Per quanto mai davvero sottoposte a studi molecolari particolarmente approfonditi, data la loro sostanziale rarità, le spugne carnivore del gruppo delle demospongie appaiono riconducibili a una serie di tratti ereditari, che potrebbero collocarne la prima esistenza su questa Terra attorno ai 15.000/20.000 anni fa.

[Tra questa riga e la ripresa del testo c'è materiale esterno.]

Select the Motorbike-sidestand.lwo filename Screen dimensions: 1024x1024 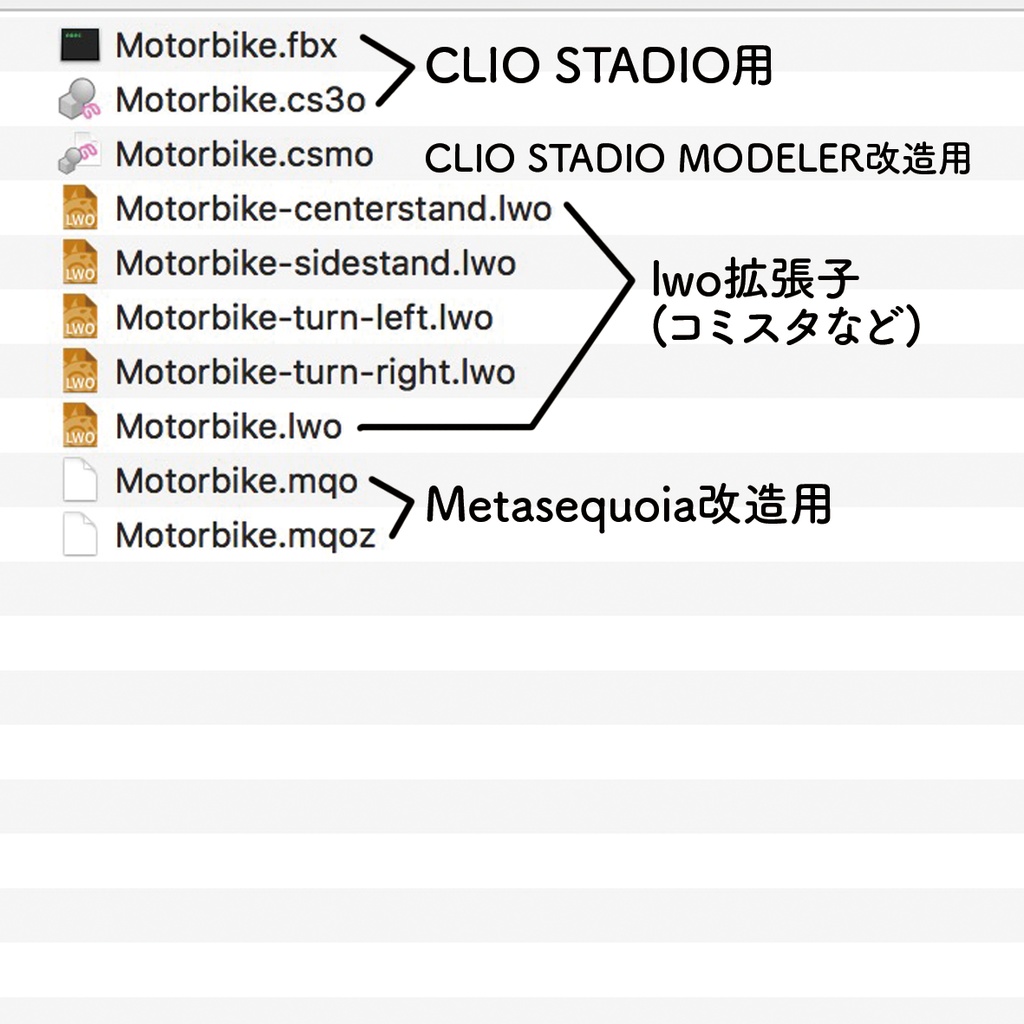click(x=315, y=263)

Conclude la carrellata del qui presente post divulgativo, con simmetrico riferimento alla battuta d’apertura, quella particolare spugna carnivora dal nome di Cladorhiza mexicana, che informalmente si è trovata ad essere associata alla pratica forma dell’ombrello durante un’ulteriore spedizione del 2017, sebbene privo di alcun tipo di calotta in stoffa per deviare l’inesistente pioggia delle circostanze marine. Laddove le appariscenti stecche con la disposizione di petali floreali, altro non rappresentano che una versione alternativa della stessa trappola adesiva, che potremmo definire la perfetta realizzazione pratica adattata a uno scopo ideale: nutrirsi, prosperare, moltiplicarsi. Come la più ragionevole approssimazione, del concetto di una ragnatela, ma rimasta senza aracnide per dominare la partita. Che mai aveva imparato, attraverso i secoli pregressi, a intessere se stessa in molte suggestive fogge, soltanto per noi umani cariche di metaforiche allusioni.

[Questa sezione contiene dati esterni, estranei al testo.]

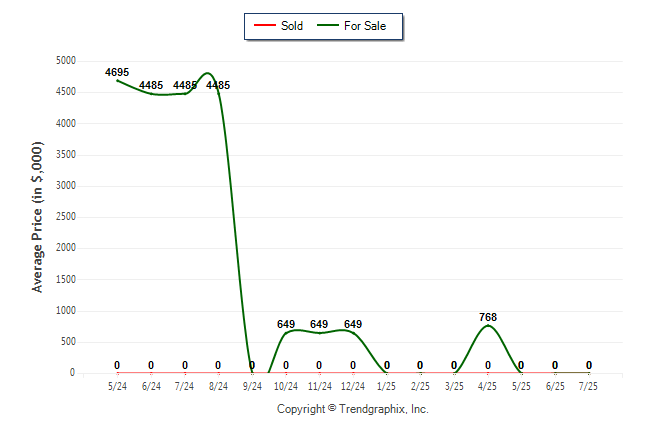The image size is (646, 434).
Task: Click the 7/25 x-axis tick label
Action: (588, 386)
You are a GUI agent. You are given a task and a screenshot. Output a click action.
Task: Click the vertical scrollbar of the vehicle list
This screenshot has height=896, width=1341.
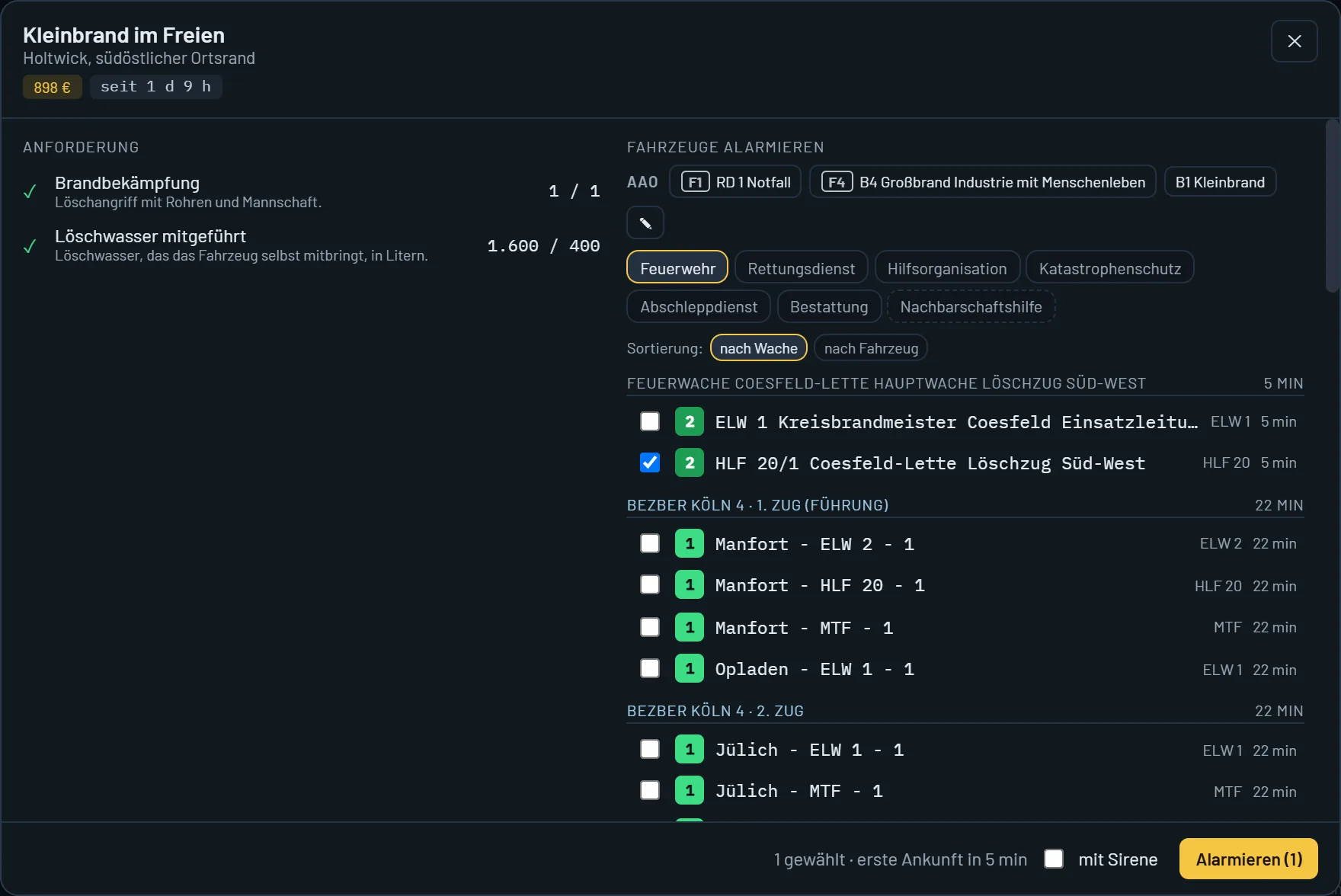[x=1332, y=206]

Poiché cosa potrà mai importare, a chi giace e fluttua al tempo stesso per riuscire a sopravvivere, di ombrelli, palline o arpe? Colui o colei che suona la sua musica, secondo il piano di un’antica e ininterrotta sinfonia. Tra l’acuta indifferenza dei suoi spettatori, piccoli crostacei o sfortunati nuotatori… Il cui destino finale sarà l’invito a farsi avanti e diventare ospiti del capo dell’orchestra. Per moltissimi giorni a seguire, meditando sull’ingiusta ed indigesta Eternità.